— start Dataset entries —
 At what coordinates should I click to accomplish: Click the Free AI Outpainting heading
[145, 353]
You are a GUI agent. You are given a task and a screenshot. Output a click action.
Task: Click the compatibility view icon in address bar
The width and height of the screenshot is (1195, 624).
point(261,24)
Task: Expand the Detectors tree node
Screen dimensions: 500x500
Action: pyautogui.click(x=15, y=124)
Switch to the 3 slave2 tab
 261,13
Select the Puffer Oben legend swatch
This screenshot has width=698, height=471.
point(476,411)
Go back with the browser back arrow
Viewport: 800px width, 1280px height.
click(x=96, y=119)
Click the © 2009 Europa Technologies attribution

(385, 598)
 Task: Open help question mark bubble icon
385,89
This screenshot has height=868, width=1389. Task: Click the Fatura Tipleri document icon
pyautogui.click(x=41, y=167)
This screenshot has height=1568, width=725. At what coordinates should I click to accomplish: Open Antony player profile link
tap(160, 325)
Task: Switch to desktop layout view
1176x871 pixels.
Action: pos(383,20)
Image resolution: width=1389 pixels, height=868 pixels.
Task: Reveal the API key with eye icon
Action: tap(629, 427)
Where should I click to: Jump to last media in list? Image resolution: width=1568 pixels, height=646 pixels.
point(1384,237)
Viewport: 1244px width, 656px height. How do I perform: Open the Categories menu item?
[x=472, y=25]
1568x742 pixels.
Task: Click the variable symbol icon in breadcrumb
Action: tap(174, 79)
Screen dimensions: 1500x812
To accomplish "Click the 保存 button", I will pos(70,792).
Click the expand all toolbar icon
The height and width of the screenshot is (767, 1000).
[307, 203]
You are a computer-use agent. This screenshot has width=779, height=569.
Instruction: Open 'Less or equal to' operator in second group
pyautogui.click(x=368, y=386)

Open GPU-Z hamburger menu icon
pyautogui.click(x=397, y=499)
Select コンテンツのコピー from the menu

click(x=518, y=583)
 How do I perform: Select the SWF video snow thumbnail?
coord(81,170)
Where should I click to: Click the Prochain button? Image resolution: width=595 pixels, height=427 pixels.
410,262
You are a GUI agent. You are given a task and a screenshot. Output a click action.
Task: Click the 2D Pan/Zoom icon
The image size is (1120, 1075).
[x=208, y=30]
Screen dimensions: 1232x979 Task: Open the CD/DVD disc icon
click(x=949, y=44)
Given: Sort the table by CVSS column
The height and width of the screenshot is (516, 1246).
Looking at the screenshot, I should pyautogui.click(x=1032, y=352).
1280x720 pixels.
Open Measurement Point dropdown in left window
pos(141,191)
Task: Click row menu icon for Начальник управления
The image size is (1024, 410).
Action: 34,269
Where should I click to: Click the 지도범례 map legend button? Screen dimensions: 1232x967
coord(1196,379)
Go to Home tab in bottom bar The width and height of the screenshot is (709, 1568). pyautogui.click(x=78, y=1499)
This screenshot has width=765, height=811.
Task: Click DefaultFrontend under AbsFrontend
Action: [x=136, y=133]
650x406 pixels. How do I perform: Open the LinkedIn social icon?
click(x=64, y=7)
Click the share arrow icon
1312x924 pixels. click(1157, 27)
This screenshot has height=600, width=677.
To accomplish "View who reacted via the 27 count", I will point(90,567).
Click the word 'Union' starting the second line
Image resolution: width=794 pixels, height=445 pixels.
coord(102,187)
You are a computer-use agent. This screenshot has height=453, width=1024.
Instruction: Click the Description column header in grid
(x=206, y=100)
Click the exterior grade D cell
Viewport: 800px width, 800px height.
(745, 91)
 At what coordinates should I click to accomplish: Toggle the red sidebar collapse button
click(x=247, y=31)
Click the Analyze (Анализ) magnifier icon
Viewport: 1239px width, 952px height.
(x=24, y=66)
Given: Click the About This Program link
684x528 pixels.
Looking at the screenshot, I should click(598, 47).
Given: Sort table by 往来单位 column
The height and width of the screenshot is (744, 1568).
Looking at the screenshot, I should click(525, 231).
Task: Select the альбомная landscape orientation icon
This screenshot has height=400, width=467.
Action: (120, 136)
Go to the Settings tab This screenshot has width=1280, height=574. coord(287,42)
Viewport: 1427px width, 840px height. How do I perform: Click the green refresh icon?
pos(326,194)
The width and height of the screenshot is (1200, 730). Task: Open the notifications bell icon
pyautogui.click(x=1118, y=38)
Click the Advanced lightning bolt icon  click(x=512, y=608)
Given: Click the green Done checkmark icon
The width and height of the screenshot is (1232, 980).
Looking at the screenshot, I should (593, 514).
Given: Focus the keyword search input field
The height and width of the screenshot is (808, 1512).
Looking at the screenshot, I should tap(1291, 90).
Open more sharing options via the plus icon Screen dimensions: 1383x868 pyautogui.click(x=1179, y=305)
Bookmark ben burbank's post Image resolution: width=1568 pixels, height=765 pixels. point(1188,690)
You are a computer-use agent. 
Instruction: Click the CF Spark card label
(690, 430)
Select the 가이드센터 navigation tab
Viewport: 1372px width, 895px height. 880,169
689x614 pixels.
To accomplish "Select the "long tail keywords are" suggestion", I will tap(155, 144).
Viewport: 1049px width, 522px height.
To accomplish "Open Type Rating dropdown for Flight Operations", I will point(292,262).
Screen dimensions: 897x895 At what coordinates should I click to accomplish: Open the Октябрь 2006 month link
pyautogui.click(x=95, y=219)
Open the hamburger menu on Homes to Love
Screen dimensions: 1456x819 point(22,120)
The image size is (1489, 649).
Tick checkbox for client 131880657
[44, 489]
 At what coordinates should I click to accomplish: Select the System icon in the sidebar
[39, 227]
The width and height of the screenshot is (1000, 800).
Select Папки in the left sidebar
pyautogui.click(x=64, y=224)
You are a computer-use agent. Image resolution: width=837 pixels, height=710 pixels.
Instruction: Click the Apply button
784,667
— end Dataset entries —
▶ **Required work**
Find each line in the items above that contains the string "size", and copy every one of those lines in full.

▶ **The reply**
The image size is (1120, 1075).
The image size is (1024, 410).
The image size is (1489, 649).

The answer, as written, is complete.